New Missouri gun laws loosen restrictions, anti-gun violence initiative faces setbacks
Following the passage of recent Missouri gun legislation, Washington University—though a private campus with an anti-firearm policy—may see setbacks to the progress made by an anti-gun violence public health initiative led by Risa Zwerling Wrighton last year.
Earlier this month, Missouri passed pro-gun legislation that loosens regulations regarding who can buy weapons and how. Previously, people looking to acquire firearms had to get a state permit and complete an educational class before being allowed to handle concealed weapons, as well as pass mandatory background checks. With this new law, background checks are not required and once firearms have been purchased they can immediately be carried and concealed.
Zwerling, a four-year adviser at Washington University and wife of Chancellor Mark Wrighton, said she believes that although proponents of the bill are sincerely motivated to protect themselves and their families—lack of education surrounding the issue poses a problem.
“I don’t think most people have the information that this is going to wind up harming them more than helping them,” Zwerling said.
With high-profile shootings in cities across the United States, however, including Ferguson, Mo., Zwerling conceded that she understands the opposing viewpoint.

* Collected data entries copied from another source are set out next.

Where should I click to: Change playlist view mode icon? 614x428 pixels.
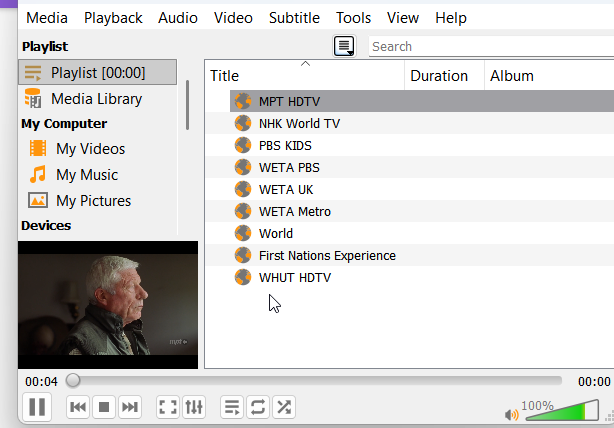pos(344,46)
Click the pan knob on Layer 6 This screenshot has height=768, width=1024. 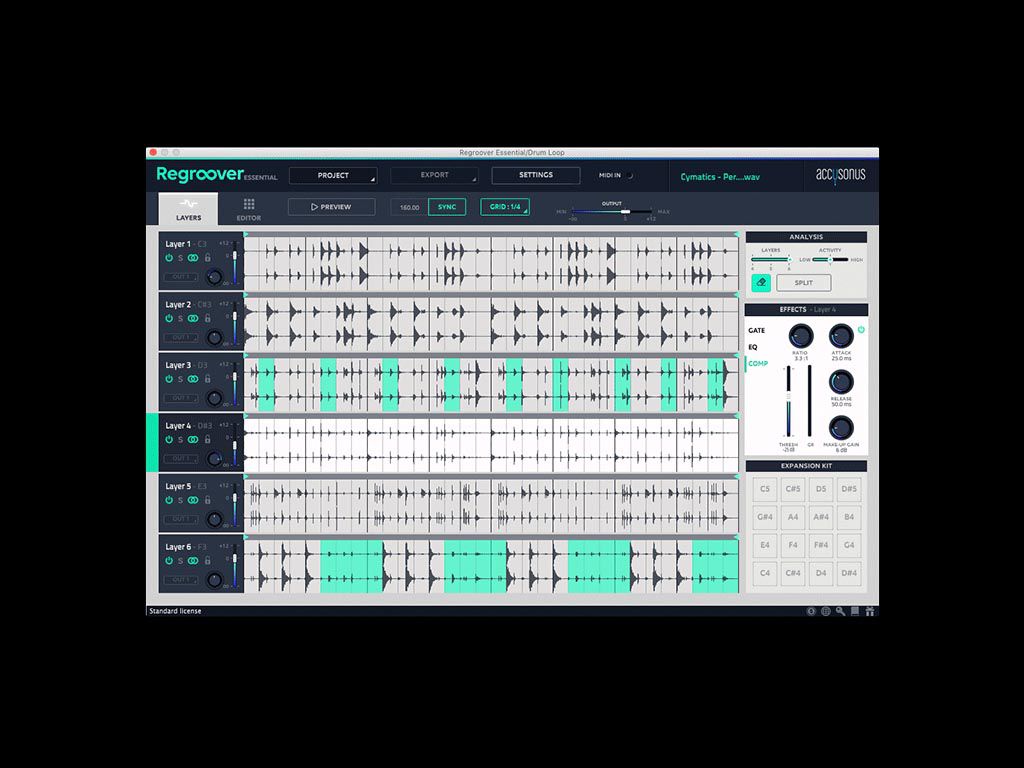click(x=214, y=580)
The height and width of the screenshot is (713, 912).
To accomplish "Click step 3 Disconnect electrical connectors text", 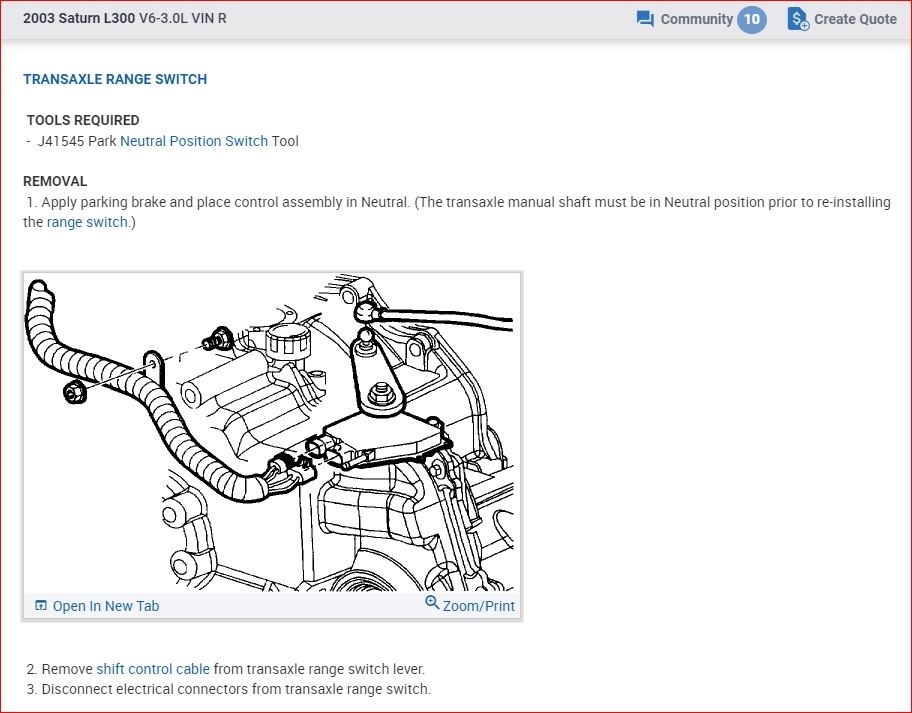I will [236, 689].
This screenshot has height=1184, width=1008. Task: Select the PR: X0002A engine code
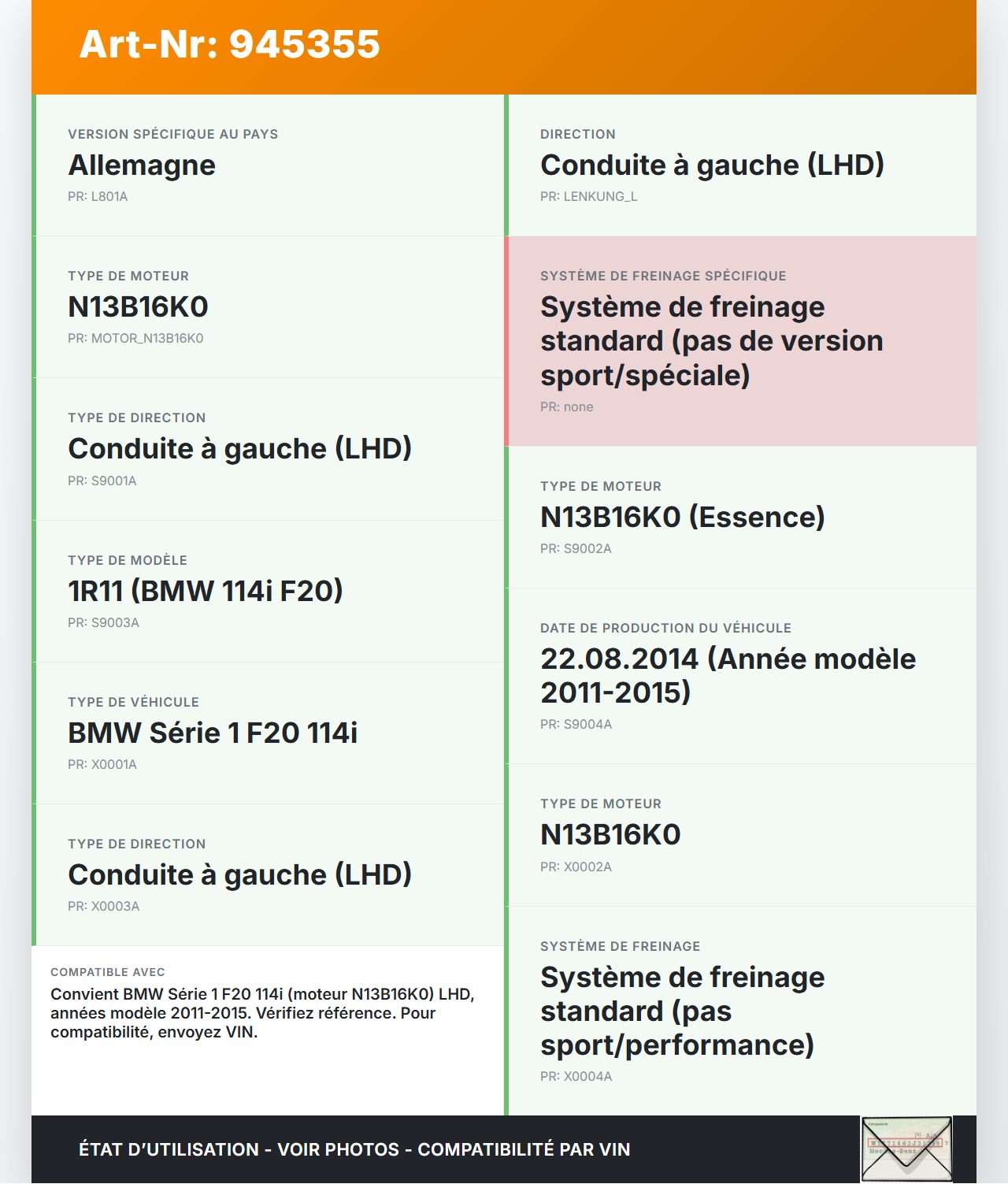click(576, 867)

“Things have escalated to the point now where America is a scary place,” Zwerling said. “Urban centers are very scary and people feel the only way to handle it is to be able to defend themselves. And it’s escalated to a point where who’s going to be the one to say, ‘Oh, I’m not going to have a gun’ and someone’s going to come in and hurt my family and if I had a gun I could’ve saved them.”
In 2015, Zwerling came up with the year-long Gun Violence Prevention Initiative after talks with Missouri Rep. Stacey Newman. A series of speakers presented their views on topics ranging from Second Amendment issues to smart gun technology to using art to communicate the effects of gun violence does.
In May 2016, the Republican-controlled state legislature voted for the new gun laws, only to be vetoed by Governor Jay Nixon in June. He cited several problems in the bill.
“The bill would render meaningless the existing authority of sheriffs to deny concealed carry permits, allowing individuals to legally carry a concealed firearm even though they have been or would be denied a permit because their background check revealed criminal offenses,” Nixon wrote in his veto.
But, on Sept. 14, the Missouri Senate voted to override the veto by a vote of 24-6. Soon after, the bill was approved in the House 112-41. It will become law Jan. 1.
Under the new laws, sheriffs can no longer refuse to issue weapons on the grounds of previous criminal activity or domestic abuse record.
According to law professor Gregory Magarian, many people support certain systems that the new bill has voided.
“Two things that a lot of people seem to favor across the spectrum are meaningful background checks to sort of root out domestic violence offenders and some sort of sensible permitting system or public carry,” Magarian said.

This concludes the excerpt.